Essential lines of the arguments of the Supreme Court of Cassation

Appeal against the order of 11/07/2017 of the LIBERTA LIBERTA di RIETI

BELIEVED IN FACT

1. By order of 11 / 7-2 / 8/2017 the Court of the Rieti Review has confirmed the preventive seizure of the licenses n …. and n … for rental with driver issued by the Municipality of …. ., respectively in favor of the suspects … …. and … .., issued by the judge for preliminary investigations at the Court of Rieti on 12/6/2017, rejecting the request for review proposed by the aforementioned suspects.

With regard to the two suspects, the crimes referred to in Articles 2 were initially charged, as a temporary offense. 483, 61 n.2, 48 and 480 cod.pen.

In particular …., Holder of the … …….. Cooperative, in turn owner of the license n …. for rental with driver (hereinafter, simply ncc) issued by the Municipality of …., Relative to car … was accused of having falsely attested, during the request for updating the license on 4/9/2014, the permanence of the requirements set forth in art. 10 of the Municipal Regulations n.c.c. because the room indicated as a remittance, enjoyed on free loan, was a rundown room in the countryside, with characteristics suitable for the storage of agricultural tools, and so to have misled the municipal manager in the renewal of the authorization on 8/10 / 2014, falsely attesting the existence of the necessary requirements.

Instead … .., holder of the license n …. n.c.c. issued by the City of ……, relatively to the car … …, was accused of having falsely attested at the time of application for the upgrade of the license on 18/6/2012 the permanence of the requirements of the art .10 of the Municipal Regulations ncc because the place indicated as remittance, enjoyed on free loan, was in fact unused, and so to have misled the municipal manager in the renewal of the authorization on 21/6/2012, falsely attesting the existence of the necessary requirements.

2. The defendants of the two suspects have filed an appeal … .. and … .., carrying out three reasons.

2.1. With the first plea the appellants complain of non-observance or erroneous application of the art.48 and 480 cod.pen. and of art.321, paragraph 2, cod.proc.pen. for the non-existence of the fumus commissi delicti.

They observe that the head of the provisional charge accused the suspects of two offenses, the first ex art.483 cod.pen., Instrumental to the commission of the second ex art.480 cod.pen., With the consequent aggravating of the teleological link.

Both the G.I.P. both the Court of Review had excluded the crime-vehicle because the suspects had not attested anything about the characteristics of the garage for car, if not to have the legitimate availability of a room for that purpose.
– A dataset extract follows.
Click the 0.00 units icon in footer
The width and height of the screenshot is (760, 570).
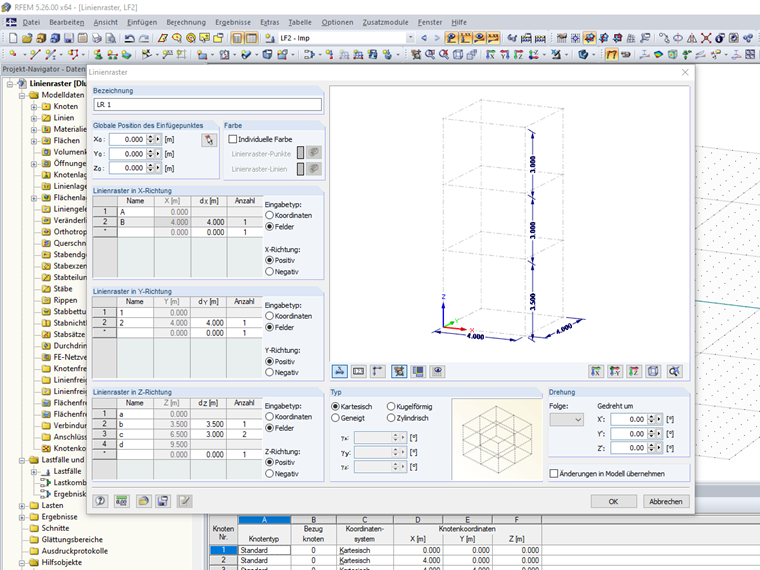coord(121,501)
The key element of the false attestation of the private to the public administration was therefore lost; it was therefore not possible to understand how the crime-end could persist, once deprived of the false attestation of the two suspects.

According to the appellants, there was a radical logical and legal irreconcilability between the exclusion of the offense and the configurability of the crime-end as per art.48 and 480 cod.pen. since the erroneous induction of the public official demanded a false attestation rendered by the private inducer. No alternative was therefore given: either the administrative act attested something more than what was declared by the private party and then any responsibility in this regard was the responsibility of the public official; or rather the administrative act confined itself to swearing and certifying exclusively what was declared by the applicants (hypothesis this concretely identified by the applicants), without taking a position on the suitability of the garage or on the use, and then there could be no false offense .
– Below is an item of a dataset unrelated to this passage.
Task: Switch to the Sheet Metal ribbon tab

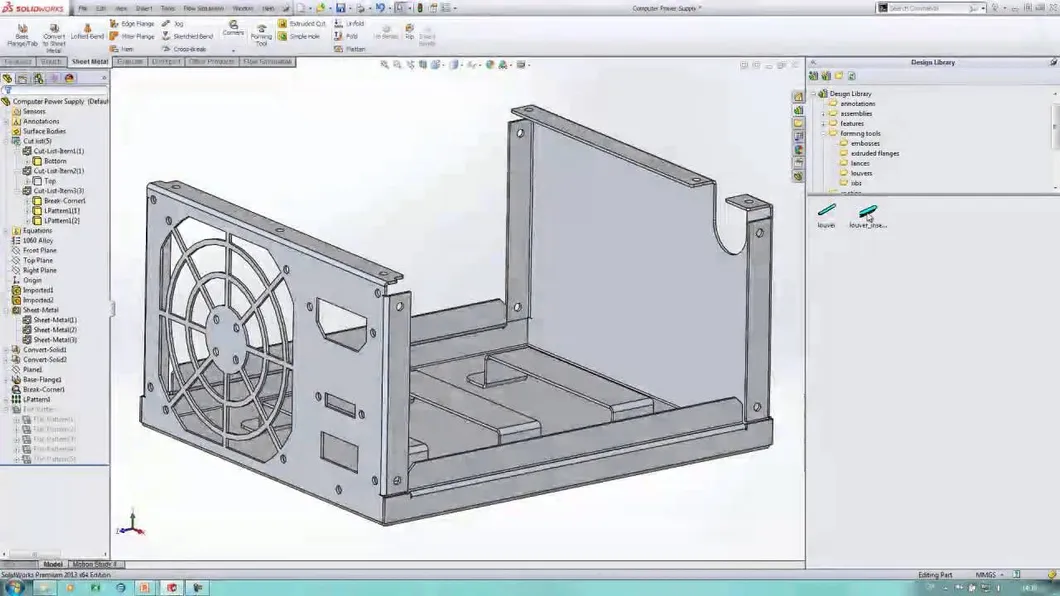Action: click(x=88, y=60)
In particular, as regards the …., its garage was judged suitable but not used on the basis of a declaration made two years and eight months after the renewal request, so that it was impossible that the municipal authorization could attest a future fact as the subsequent concrete use by the licensee.
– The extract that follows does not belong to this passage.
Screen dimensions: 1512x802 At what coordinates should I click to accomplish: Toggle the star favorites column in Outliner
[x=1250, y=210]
2.2. With the second reason the applicants complain about non-compliance or incorrect application of Article 8, paragraph 3, of Law 21 of 1992, Article 5 of the Lazio Region Law n.58 / 1993 and Article 10, paragraph 2, n.5 of the municipal regulation ncc n.31 / 2000 of … …

The art.10, comma 2, n.5 of the municipal regulation n.c.c. n.31 / 2000 of … .. provides that the remittance should be suitable to allow the shelter of the means and their ordinary maintenance, but no rule indicated the minimum characteristics of the room that ensure the suitability. In particular, no indication in this sense could be inferred from Article 8, paragraph 3, of Law 21 of 1992, nor from Article 5 of the Lazio Region Law n.58 / 1993, with which the municipal regulation could not put themselves in contrast by demanding more onerous requirements.

In any case, no rule was concerned with the use of the garage as a structural requirement of the same, as had been attributed to …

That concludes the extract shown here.